*** Block opens ***

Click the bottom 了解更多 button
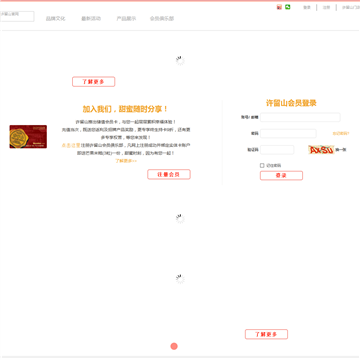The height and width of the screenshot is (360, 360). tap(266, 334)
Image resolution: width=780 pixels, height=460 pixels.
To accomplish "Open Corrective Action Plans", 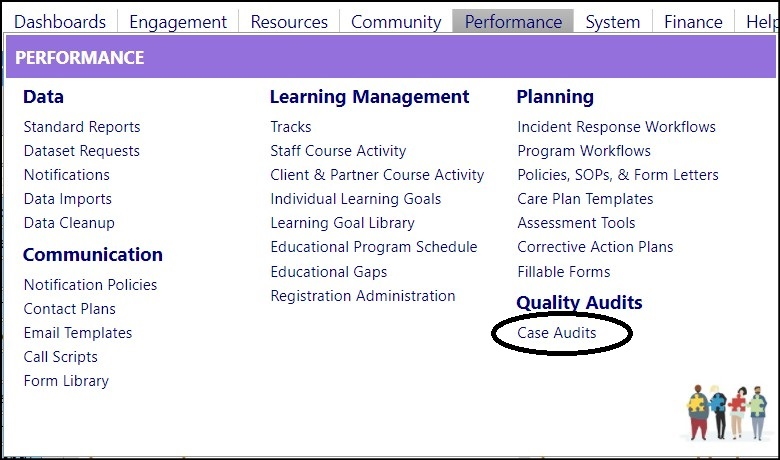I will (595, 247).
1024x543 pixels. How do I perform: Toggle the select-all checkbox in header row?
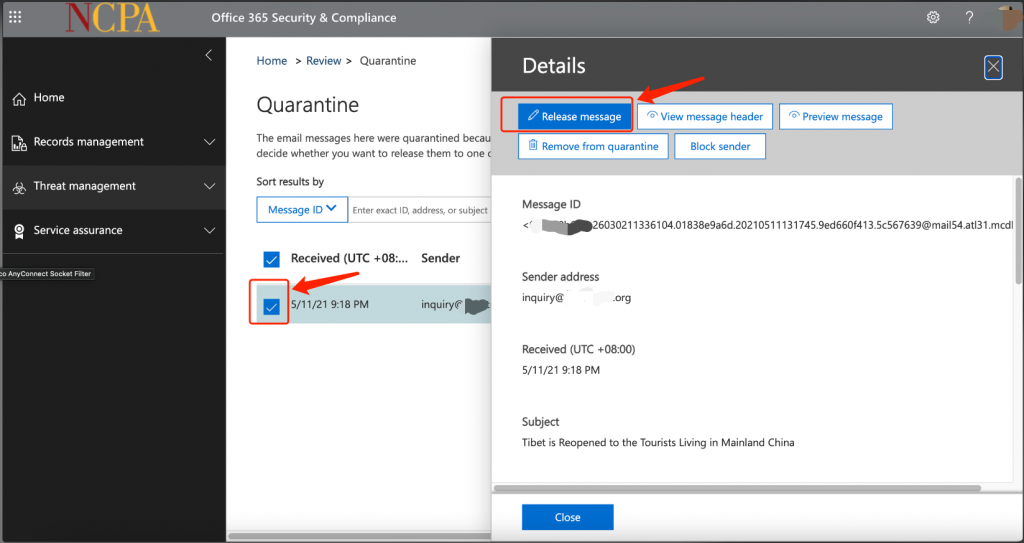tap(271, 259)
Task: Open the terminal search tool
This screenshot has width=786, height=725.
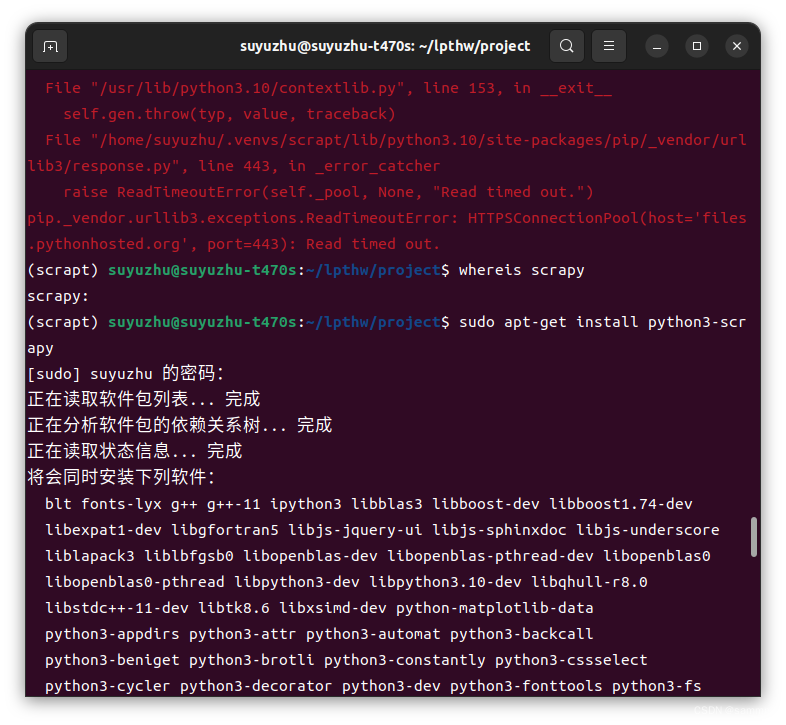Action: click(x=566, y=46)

*** Block closes ***

DIRECTIONS: Starting at the line with "1024x543 pixels. How", reproduce exactly each line through the end of the entries, including the first and the last, and skip the pictures.

EXERCISE OUTPUT:
1024x543 pixels. How do I perform: Toggle the select-all checkbox in header row?
tap(271, 259)
Task: Open the terminal search tool
This screenshot has width=786, height=725.
Action: click(x=566, y=46)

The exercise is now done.